ACTION ITEM: Below are the data; count the lines with the string "Will" in them and give that number only.

Stored items:
+ + +

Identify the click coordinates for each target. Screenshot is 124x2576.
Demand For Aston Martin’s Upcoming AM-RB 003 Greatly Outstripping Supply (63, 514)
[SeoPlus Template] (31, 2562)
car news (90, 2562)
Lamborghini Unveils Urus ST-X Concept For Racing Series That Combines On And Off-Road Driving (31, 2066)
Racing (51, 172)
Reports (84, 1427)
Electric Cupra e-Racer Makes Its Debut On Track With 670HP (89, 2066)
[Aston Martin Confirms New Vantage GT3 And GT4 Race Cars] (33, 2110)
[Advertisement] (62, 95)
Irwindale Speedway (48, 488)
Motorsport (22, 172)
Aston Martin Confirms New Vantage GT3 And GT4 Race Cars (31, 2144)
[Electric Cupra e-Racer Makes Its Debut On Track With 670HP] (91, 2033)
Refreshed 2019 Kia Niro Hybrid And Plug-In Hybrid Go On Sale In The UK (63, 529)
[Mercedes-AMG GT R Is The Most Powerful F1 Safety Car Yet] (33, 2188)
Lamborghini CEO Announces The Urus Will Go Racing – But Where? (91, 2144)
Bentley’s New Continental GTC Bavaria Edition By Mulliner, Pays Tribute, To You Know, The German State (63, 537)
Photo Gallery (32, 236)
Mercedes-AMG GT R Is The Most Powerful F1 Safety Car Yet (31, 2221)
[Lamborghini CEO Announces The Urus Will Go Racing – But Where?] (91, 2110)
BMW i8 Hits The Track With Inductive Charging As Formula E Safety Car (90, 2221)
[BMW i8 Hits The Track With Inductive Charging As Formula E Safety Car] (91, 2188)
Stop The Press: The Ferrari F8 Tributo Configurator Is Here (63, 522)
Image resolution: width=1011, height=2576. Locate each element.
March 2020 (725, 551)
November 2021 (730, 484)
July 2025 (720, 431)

+ + +

SOLUTION TO THIS EXERCISE: 2